● Pixel coordinate grounding data
■ ■ ■ ■ ■

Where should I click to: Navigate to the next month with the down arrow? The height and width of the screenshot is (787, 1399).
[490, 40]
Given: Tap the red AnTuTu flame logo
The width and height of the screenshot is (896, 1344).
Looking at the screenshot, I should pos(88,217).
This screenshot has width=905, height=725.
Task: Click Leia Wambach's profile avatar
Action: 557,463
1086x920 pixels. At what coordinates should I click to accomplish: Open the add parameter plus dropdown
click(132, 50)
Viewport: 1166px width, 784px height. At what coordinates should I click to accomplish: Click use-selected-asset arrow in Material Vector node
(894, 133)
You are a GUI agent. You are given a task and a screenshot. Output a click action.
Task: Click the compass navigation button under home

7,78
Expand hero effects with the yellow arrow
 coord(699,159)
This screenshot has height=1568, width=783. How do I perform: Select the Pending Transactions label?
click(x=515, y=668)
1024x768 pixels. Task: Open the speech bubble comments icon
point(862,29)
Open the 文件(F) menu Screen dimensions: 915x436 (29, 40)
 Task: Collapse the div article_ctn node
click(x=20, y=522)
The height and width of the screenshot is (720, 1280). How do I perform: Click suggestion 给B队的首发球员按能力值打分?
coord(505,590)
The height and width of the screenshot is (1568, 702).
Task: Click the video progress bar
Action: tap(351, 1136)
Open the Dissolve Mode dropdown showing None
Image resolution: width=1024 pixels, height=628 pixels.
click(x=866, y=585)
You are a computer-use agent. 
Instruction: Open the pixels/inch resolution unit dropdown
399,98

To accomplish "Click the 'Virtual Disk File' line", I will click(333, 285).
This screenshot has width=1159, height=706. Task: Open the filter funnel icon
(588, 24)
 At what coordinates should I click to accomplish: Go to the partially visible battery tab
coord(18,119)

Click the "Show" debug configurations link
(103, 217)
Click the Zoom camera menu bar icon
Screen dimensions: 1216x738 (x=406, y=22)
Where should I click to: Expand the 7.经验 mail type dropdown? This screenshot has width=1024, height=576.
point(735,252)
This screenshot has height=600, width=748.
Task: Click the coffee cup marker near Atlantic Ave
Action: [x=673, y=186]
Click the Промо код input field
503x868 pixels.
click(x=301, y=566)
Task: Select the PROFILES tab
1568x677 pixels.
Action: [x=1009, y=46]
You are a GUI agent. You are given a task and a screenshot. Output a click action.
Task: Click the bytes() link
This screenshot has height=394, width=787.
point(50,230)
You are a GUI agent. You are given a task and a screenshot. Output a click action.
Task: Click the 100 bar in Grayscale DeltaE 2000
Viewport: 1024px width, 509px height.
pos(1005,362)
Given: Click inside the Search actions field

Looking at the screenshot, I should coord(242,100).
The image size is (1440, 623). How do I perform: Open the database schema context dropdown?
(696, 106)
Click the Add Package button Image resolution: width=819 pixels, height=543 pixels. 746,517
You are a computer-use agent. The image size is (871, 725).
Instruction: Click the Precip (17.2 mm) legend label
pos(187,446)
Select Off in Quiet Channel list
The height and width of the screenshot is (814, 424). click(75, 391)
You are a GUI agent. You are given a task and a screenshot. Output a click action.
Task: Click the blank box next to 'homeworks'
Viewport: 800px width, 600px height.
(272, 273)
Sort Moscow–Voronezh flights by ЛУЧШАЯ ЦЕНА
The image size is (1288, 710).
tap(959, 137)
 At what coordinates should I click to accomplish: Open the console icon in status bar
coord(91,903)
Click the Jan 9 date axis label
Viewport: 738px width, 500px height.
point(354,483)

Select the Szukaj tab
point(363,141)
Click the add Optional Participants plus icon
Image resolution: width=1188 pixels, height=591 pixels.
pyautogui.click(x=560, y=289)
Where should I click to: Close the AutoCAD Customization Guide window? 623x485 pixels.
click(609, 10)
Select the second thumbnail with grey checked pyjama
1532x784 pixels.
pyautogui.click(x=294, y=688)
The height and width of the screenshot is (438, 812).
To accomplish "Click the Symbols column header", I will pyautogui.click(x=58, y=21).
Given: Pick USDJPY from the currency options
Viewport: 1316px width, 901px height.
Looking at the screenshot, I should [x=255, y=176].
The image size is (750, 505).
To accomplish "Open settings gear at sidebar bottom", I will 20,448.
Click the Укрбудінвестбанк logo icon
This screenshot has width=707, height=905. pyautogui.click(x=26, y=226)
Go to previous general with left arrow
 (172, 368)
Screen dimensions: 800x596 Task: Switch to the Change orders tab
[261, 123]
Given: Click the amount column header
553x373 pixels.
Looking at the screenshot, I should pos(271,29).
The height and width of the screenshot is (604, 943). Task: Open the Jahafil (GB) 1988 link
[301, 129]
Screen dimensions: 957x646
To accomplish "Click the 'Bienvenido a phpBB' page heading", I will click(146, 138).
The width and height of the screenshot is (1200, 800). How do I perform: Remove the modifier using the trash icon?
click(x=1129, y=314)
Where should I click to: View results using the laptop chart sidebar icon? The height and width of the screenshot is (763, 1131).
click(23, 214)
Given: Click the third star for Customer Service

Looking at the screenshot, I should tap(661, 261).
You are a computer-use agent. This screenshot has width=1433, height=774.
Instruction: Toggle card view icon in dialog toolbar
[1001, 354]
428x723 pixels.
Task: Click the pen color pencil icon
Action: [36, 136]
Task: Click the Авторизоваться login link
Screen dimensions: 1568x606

■ ■ ■ ■ ■

● Exercise aim
What you write must match the records above exactly, line for line.

● Answer space
Where should I click to: Navigate to the next month with the down arrow? The height and width of the screenshot is (787, 1399).
[490, 40]
Given: Tap the red AnTuTu flame logo
The width and height of the screenshot is (896, 1344).
Looking at the screenshot, I should pos(88,217).
This screenshot has width=905, height=725.
Task: Click Leia Wambach's profile avatar
Action: 557,463
1086x920 pixels. At what coordinates should I click to accomplish: Open the add parameter plus dropdown
click(132, 50)
Viewport: 1166px width, 784px height. At what coordinates should I click to accomplish: Click use-selected-asset arrow in Material Vector node
(894, 133)
You are a GUI agent. You are given a task and a screenshot. Output a click action.
Task: Click the compass navigation button under home

7,78
Expand hero effects with the yellow arrow
 coord(699,159)
This screenshot has height=1568, width=783. How do I perform: Select the Pending Transactions label?
click(x=515, y=668)
1024x768 pixels. Task: Open the speech bubble comments icon
point(862,29)
Open the 文件(F) menu Screen dimensions: 915x436 (29, 40)
 Task: Collapse the div article_ctn node
click(x=20, y=522)
The height and width of the screenshot is (720, 1280). How do I perform: Click suggestion 给B队的首发球员按能力值打分?
coord(505,590)
The height and width of the screenshot is (1568, 702).
Task: Click the video progress bar
Action: tap(351, 1136)
Open the Dissolve Mode dropdown showing None
Image resolution: width=1024 pixels, height=628 pixels.
click(x=866, y=585)
You are a computer-use agent. 
Instruction: Open the pixels/inch resolution unit dropdown
399,98

To accomplish "Click the 'Virtual Disk File' line", I will click(333, 285).
This screenshot has width=1159, height=706. Task: Open the filter funnel icon
(588, 24)
 At what coordinates should I click to accomplish: Go to the partially visible battery tab
coord(18,119)

Click the "Show" debug configurations link
(103, 217)
Click the Zoom camera menu bar icon
Screen dimensions: 1216x738 (x=406, y=22)
Where should I click to: Expand the 7.经验 mail type dropdown? This screenshot has width=1024, height=576.
point(735,252)
This screenshot has height=600, width=748.
Task: Click the coffee cup marker near Atlantic Ave
Action: [x=673, y=186]
Click the Промо код input field
503x868 pixels.
click(x=301, y=566)
Task: Select the PROFILES tab
1568x677 pixels.
Action: [x=1009, y=46]
You are a GUI agent. You are given a task and a screenshot. Output a click action.
Task: Click the bytes() link
This screenshot has height=394, width=787.
point(50,230)
You are a GUI agent. You are given a task and a screenshot. Output a click action.
Task: Click the 100 bar in Grayscale DeltaE 2000
Viewport: 1024px width, 509px height.
pos(1005,362)
Given: Click inside the Search actions field

Looking at the screenshot, I should coord(242,100).
The image size is (1440, 623). How do I perform: Open the database schema context dropdown?
(696, 106)
Click the Add Package button Image resolution: width=819 pixels, height=543 pixels. 746,517
You are a computer-use agent. The image size is (871, 725).
Instruction: Click the Precip (17.2 mm) legend label
pos(187,446)
Select Off in Quiet Channel list
The height and width of the screenshot is (814, 424). click(75, 391)
You are a GUI agent. You are given a task and a screenshot. Output a click action.
Task: Click the blank box next to 'homeworks'
Viewport: 800px width, 600px height.
(272, 273)
Sort Moscow–Voronezh flights by ЛУЧШАЯ ЦЕНА
The image size is (1288, 710).
tap(959, 137)
 At what coordinates should I click to accomplish: Open the console icon in status bar
coord(91,903)
Click the Jan 9 date axis label
Viewport: 738px width, 500px height.
point(354,483)

Select the Szukaj tab
point(363,141)
Click the add Optional Participants plus icon
Image resolution: width=1188 pixels, height=591 pixels.
pyautogui.click(x=560, y=289)
Where should I click to: Close the AutoCAD Customization Guide window? 623x485 pixels.
click(609, 10)
Select the second thumbnail with grey checked pyjama
1532x784 pixels.
pyautogui.click(x=294, y=688)
The height and width of the screenshot is (438, 812).
To accomplish "Click the Symbols column header", I will pyautogui.click(x=58, y=21).
Given: Pick USDJPY from the currency options
Viewport: 1316px width, 901px height.
Looking at the screenshot, I should [x=255, y=176].
The image size is (750, 505).
To accomplish "Open settings gear at sidebar bottom", I will 20,448.
Click the Укрбудінвестбанк logo icon
This screenshot has width=707, height=905. pyautogui.click(x=26, y=226)
Go to previous general with left arrow
 (172, 368)
Screen dimensions: 800x596 Task: Switch to the Change orders tab
[261, 123]
Given: Click the amount column header
553x373 pixels.
Looking at the screenshot, I should pos(271,29).
The height and width of the screenshot is (604, 943). Task: Open the Jahafil (GB) 1988 link
[301, 129]
Screen dimensions: 957x646
To accomplish "Click the 'Bienvenido a phpBB' page heading", I will click(146, 138).
The width and height of the screenshot is (1200, 800). How do I perform: Remove the modifier using the trash icon?
click(x=1129, y=314)
Where should I click to: View results using the laptop chart sidebar icon? The height and width of the screenshot is (763, 1131).
click(23, 214)
Given: Click the third star for Customer Service

Looking at the screenshot, I should tap(661, 261).
You are a computer-use agent. This screenshot has width=1433, height=774.
Instruction: Toggle card view icon in dialog toolbar
[1001, 354]
428x723 pixels.
Task: Click the pen color pencil icon
Action: [36, 136]
Task: Click the Авторизоваться login link
Screen dimensions: 1568x606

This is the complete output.